**Passage**.
==================================================
The Race Towards Green Finance Continues – Green Loans and Sustainability-Linked Loans

EMW

11th June 2021

Despite the continuing challenges of the global pandemic, the green finance revolution is in full swing in the UK. On 3 June 2021, the Governor of the Bank of England, Andrew Bailey, published a speech on tackling climate change. Mr Bailey set out three main focus points for banks and financial institutions over the coming years: firstly, the need to improve the understanding of climate-related financial risks across the financial system; secondly, the development and embedding of climate risk management in regulated financial firms; and thirdly, how the Bank of England itself can achieve best practice through its operations as a centralised financial institution. Hoping to lead by example, the Bank is committed to reducing emissions from its physical operations so it will become net-zero by 2050 at the latest.

This speech is encouraging, as it pushes green finance ever closer to the top of financial institutions’ agendas. So, what kind of products have started to emerge in the financial markets to achieve these ambitious but necessary targets? Two increasingly popular initiatives are ‘green loans’ and ‘sustainability-linked loans’, which are already offered by the likes of financial giants such as Lloyds and Barclays. While the two loans differ in their mechanisms, they both aim to tackle the broader issue of climate change at their core.

Green Loans

While ‘green loan’ is often used as a blanket term to describe any type of lending with sustainability in mind, it is more accurately described as a type of loan where the proceeds are required to be used for a specific ‘green’ project or purpose. Unlike a sustainability-linked loan, there is no pricing adjustment mechanism in a green loan.
==================================================
Stored data items
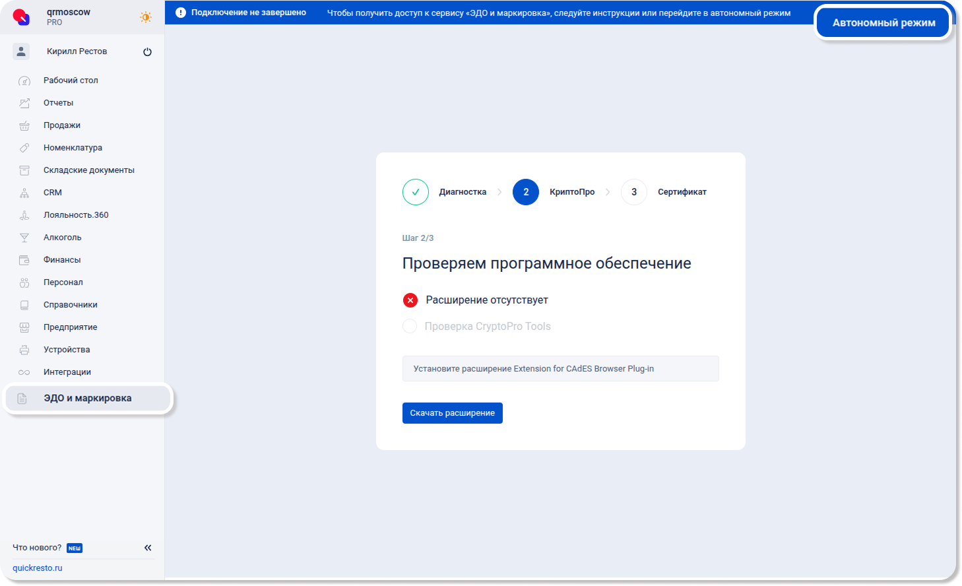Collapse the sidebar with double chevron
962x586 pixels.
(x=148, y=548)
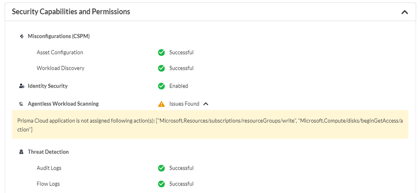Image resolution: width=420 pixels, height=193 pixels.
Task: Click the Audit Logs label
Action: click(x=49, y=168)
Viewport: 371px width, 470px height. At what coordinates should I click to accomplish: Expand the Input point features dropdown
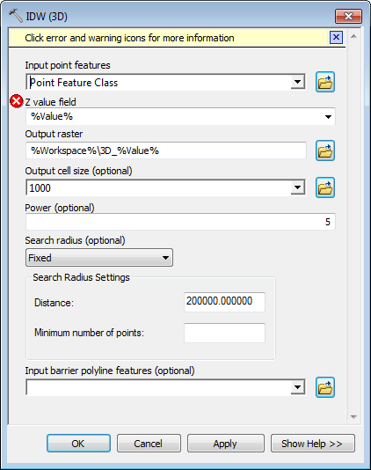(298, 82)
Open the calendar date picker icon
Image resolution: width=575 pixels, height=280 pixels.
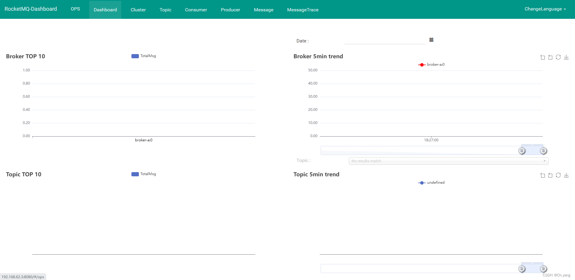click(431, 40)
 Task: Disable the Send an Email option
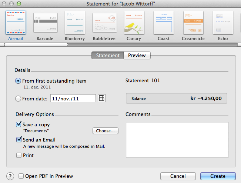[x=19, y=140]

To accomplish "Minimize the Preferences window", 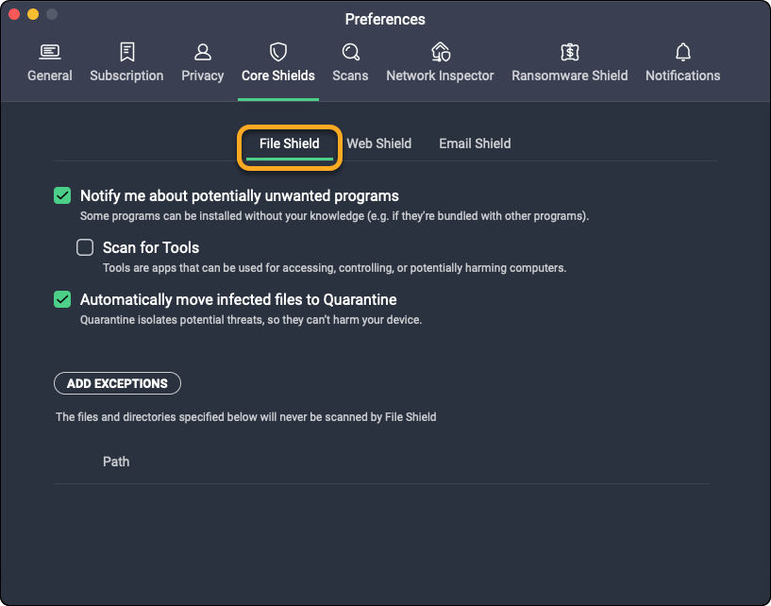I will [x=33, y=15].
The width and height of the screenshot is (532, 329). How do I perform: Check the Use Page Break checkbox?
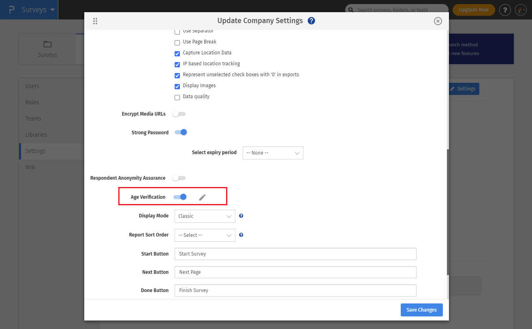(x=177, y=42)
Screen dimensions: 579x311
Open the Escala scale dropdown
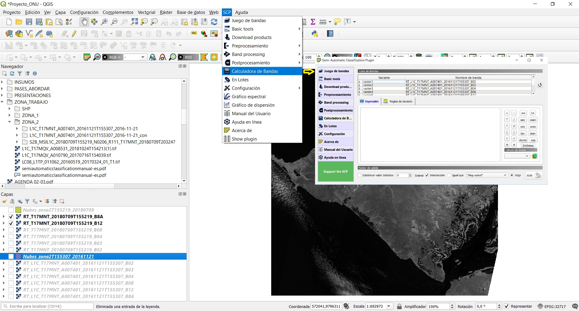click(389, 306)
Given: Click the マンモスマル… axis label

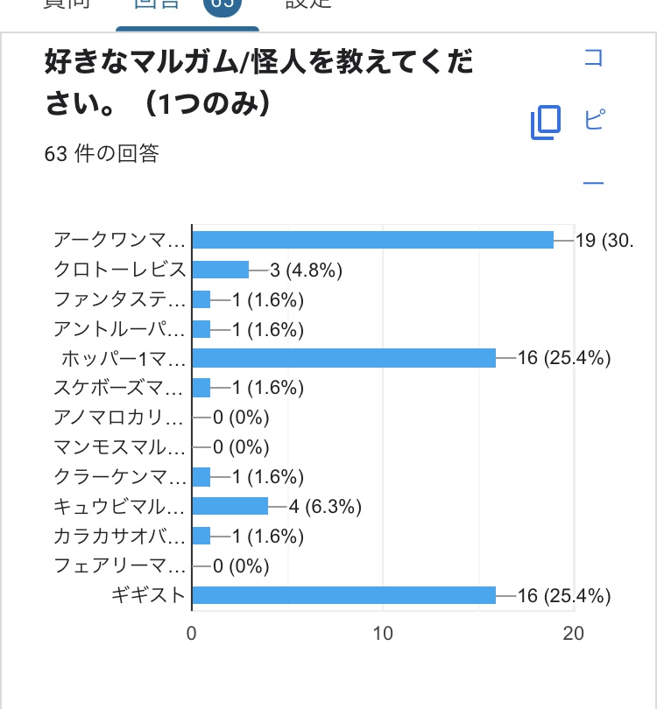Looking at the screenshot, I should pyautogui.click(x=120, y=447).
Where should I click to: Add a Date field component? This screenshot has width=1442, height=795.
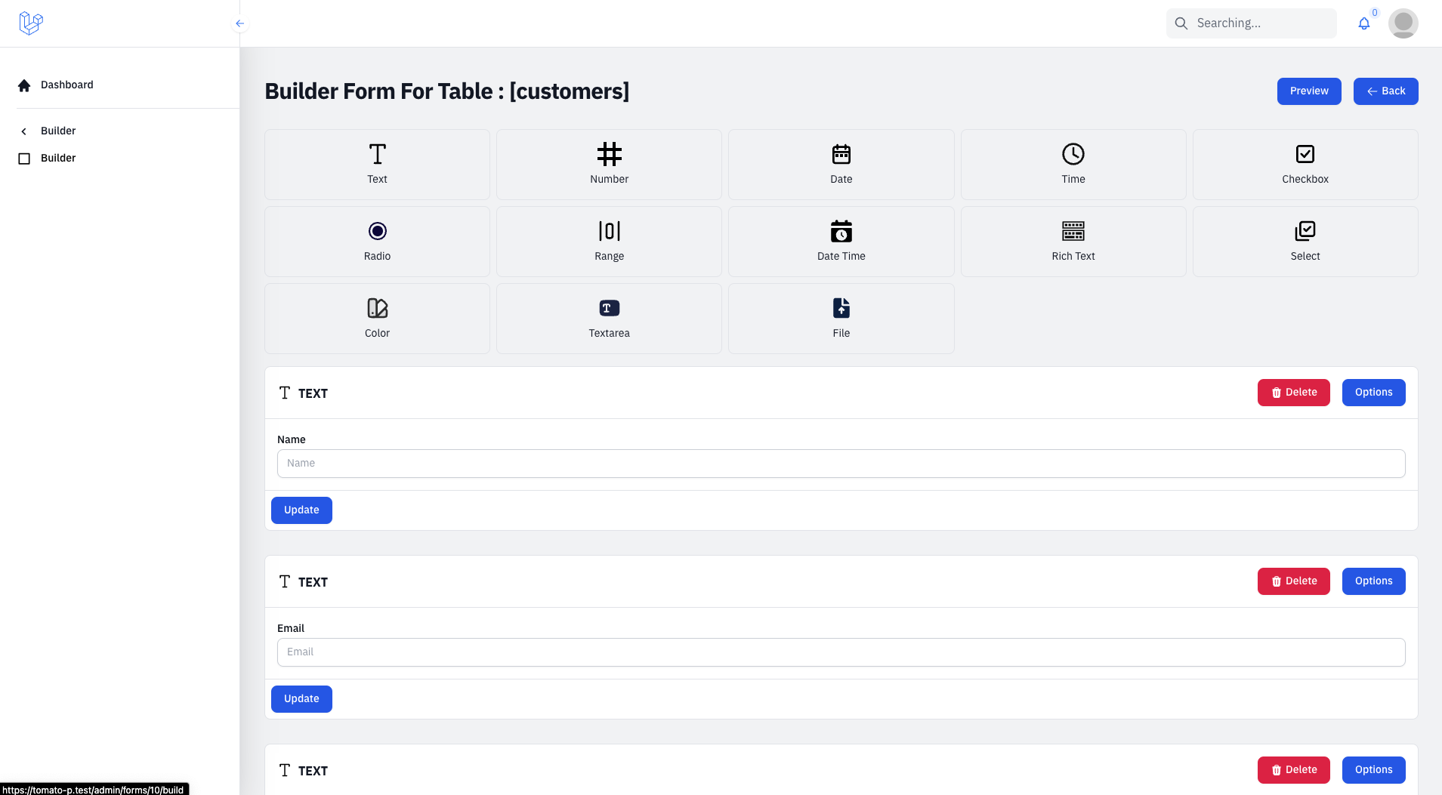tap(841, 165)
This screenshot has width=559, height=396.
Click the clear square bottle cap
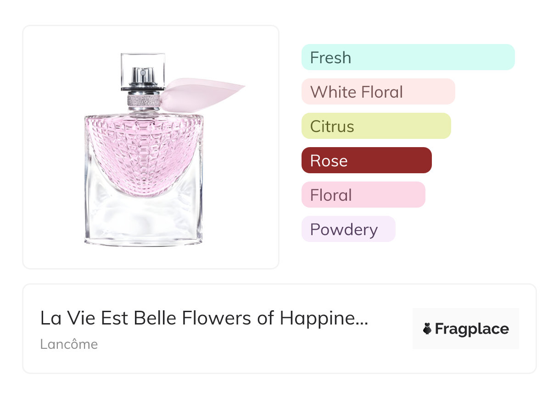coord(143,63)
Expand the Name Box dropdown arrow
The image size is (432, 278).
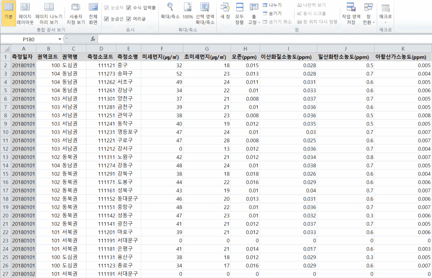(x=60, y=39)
==================================================
**Task set**.
- A) Rewrite the green finance article from "While ‘green loan’" up to and including "a green loan.", swapping "proceeds" for "funds".
- B) Pick up the green finance article after its last sentence and keep writing.
The items have nothing to do with this work.

**Results of the tasks**.
- A)
While ‘green loan’ is often used as a blanket term to describe any type of lending with sustainability in mind, it is more accurately described as a type of loan where the funds are required to be used for a specific ‘green’ project or purpose. Unlike a sustainability-linked loan, there is no pricing adjustment mechanism in a green loan.

- B)
To qualify as a green loan, a loan must comply with the four components of the Loan Syndications and Trading Association (LSTA) Green Loan Principles (GLP), last updated in February 2021:

  • Use of proceeds – green loan proceeds must be used to finance or refinance an eligible green project which has clear environmental benefits. What constitutes a ‘green project’ is highly subjective at present in the absence of any standardisation, but indicative categories set out in the GLP include (among others) energy efficiency, pollution prevention, renewable energy and clean transportation. 
  • Process for project evaluation and selection – the borrower of a green loan must communicate its environmental sustainability objectives, how the project fits within the GLP, and the related eligibility criteria to lenders.
  • Management of proceeds – all proceeds of green loans are required to be advanced into a separate account of the borrower. This promotes transparency of how the proceeds are applied and creates integrity of the green loan product.
  • Reporting – borrowers are required to keep up to date information on the use of green loan proceeds and make this information available to lenders. Reports should include details of all the green projects to which the proceeds of the loan have been applied, including a brief description of and the amounts applied to each.